Imagen: LoggaWiggler en Pixabay

Ya he hablado con anterioridad de Machu Picchu en otros posts pero el tema vuelve a presentárseme sobre el papel (o mejor, sobre el teclado) por dos razones. La primera, que prácticamente acabo de regresar de allí, pues lo visité en la primera mitad de agosto; la segunda, que las autoridades turísticas peruanas registraron por esas mismas fechas un máximo de 4.100 visitantes en un día en la impresionante ciudadela inca, rebasando -casi doblando- el límite diario establecido en su Plan Maestro por ellas mismas de 2.500 personas.

Por lo visto, yo fui uno de esos 4.100. El director del parque arqueológico explica ese exceso por la elevada afluencia de «turistas nacionales, extranjeros y delegaciones de escolares»; pues sí, claro, no iban a ser incas que aún se ocultaban allí. La cuestión es para qué elaborar un plan si luego no se cumple. Y eso que se intenta evitar la concentración de masas incitando a los visitantes a repartirse por los cuatro rincones que hay aparte de la zona urbana: las montañas Huayna Picchu y Machu Picchu, el Puente Inca y el Intipunku, la puerta de acceso para quienes llegan andando tras recorrer durante días el Camino del Inca.

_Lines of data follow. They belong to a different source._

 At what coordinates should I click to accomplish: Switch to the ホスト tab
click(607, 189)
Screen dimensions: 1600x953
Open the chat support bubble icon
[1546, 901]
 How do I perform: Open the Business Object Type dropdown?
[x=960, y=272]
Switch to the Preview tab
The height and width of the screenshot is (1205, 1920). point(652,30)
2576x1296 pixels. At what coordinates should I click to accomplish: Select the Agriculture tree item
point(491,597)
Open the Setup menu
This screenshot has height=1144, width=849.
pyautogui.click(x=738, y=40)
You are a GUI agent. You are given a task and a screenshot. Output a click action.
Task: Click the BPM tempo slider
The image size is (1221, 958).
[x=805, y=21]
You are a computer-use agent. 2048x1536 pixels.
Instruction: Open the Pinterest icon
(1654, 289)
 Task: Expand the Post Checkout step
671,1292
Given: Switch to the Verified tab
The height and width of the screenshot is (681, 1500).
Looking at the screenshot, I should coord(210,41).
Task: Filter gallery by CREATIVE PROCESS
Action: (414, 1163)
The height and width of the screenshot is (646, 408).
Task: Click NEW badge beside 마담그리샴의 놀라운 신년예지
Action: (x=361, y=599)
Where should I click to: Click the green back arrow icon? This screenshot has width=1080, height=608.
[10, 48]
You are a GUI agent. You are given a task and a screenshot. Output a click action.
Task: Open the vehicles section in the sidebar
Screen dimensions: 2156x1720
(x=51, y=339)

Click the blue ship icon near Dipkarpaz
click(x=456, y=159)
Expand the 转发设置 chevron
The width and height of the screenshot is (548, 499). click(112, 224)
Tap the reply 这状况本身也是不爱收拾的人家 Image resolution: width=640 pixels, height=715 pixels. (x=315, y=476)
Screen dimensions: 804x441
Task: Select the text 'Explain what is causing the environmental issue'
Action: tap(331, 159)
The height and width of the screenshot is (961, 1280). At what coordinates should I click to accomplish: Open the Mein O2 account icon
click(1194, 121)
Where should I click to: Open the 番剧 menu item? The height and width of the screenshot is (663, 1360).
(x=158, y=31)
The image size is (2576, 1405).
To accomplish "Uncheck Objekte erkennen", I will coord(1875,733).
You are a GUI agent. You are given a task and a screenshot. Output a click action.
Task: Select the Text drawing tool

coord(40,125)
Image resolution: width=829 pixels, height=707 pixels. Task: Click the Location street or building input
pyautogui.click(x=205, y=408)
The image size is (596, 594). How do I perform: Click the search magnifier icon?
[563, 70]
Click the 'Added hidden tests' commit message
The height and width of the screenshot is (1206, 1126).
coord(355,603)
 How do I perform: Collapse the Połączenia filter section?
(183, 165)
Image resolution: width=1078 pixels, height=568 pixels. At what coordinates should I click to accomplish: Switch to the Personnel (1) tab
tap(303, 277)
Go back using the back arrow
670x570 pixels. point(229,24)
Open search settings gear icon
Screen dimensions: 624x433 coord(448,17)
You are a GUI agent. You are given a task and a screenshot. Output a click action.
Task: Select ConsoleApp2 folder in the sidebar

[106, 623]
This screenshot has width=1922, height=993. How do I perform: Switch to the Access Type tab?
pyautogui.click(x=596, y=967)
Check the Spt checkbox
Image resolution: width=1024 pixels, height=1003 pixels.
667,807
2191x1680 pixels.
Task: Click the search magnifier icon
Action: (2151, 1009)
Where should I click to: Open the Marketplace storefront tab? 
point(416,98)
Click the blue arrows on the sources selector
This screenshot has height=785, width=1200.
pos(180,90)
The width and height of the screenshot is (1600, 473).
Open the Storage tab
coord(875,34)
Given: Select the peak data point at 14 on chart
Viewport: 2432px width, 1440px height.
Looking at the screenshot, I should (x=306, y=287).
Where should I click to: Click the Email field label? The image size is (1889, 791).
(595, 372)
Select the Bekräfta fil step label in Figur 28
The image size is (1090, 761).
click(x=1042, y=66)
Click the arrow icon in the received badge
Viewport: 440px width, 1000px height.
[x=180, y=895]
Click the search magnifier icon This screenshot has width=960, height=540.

Es cierto que éramos muchos. Yo madrugué a horas que aquí consideraría inadmisibles con el objetivo de subir temprano, ya que había sacado billete para ascender al Huayna Picchu (es esa montaña con forma de pepino que siempre vemos en las fotos, detrás de la ciudad) a las 7:00 (sólo hay dos turnos de entrada). Así que a las 5:30 de la mañana ya me dirigía a tomar alguno de los autobuses que salen de Aguas Calientes, el pueblo que hay al pie de Machu Picchu, encontrándome con una fila de cientos de metros. La cosa va rápido porque los buses salen continuamente, pero imaginen cómo sería en hora punta.

Yo no necesité imaginarlo. Para iniciar la subida al Huayna también hubo que esperar cola, aunque menor porque no todo el mundo está dipuesto a hacer el esfuerzo de subir allá arriba o de pagar el dinero extra que ello supone, pero al bajar para hacer la visita a la ciudadela poco antes de media mañana aquello ya rebosaba gente por todas partes. Hombre, no llegaba a los niveles de, por ejemplo, la Acrópolis ateniense, pero quienes damos cien vueltas buscando el mejor plano del monumento para fotografiarlo sin nadie lo teníamos complicado (en plano general lo conseguí, como ven en la imagen; de cerca fue más difícil).

Y es que en los puntos más destacados del sitio, como la Piedra Sagrada, el Templo del Cóndor, el Palacio Real, la Cámara de los Ornamentos o el Templo del Sol entre otros, había que esperar a que terminara su explicación el guía del grupo precedente para poder ver algo. En el Intihuatana la cosa fue aún más grave porque coincidí con una legión de japoneses empeñados en retratar hasta la última brizna de hierba y escuchar no sólo a su guía sino también al mío, aunque se supone que no entendían ni una palabra.

En fin, Machu Picchu es bastante más grande que la Acrópolis y, aparte de las físicas, tiene establecidas limitaciones de acceso (al menos en teoría, como vemos); si no, no quiero ni imaginar el agobio. De hecho, cuando reservé la entrada on line el proceso fue tan complicado que llegué a pensar que la página web oficial era -es- deliberadamente enrrevesada (entre otras cosas no acepta la Ñ) para desesperar al usuario y obligarle a desistir, estableciendo así una primera criba.

Incluso la cima del Huayna Picchu estaba como dicen que está la del Everest con buen tiempo, es decir, sin apenas espacio -en un sitio ya de por sí escaso de metros cuadrados- para hacer la correspondiente panorámica o, simplemente, disfrutar de las vistas corroborando que mereció la pena subir hasta allí.

El problema -bendito problema- es que Machu Picchu supera cualquier expectativa que uno se haga, y en mi caso las expectativas eran estratosféricas. Así que si cualquier día de éstos puedo volver, aunque sea pegándome codazos para avanzar entre la multitud -japoneses incluidos-, lo haré sin pensarlo. O como dijo aquel aficionado taurino tras una desatrosa corrida de Curro Romero: «La próxima vez va a venir a verte tu padre… y yo también».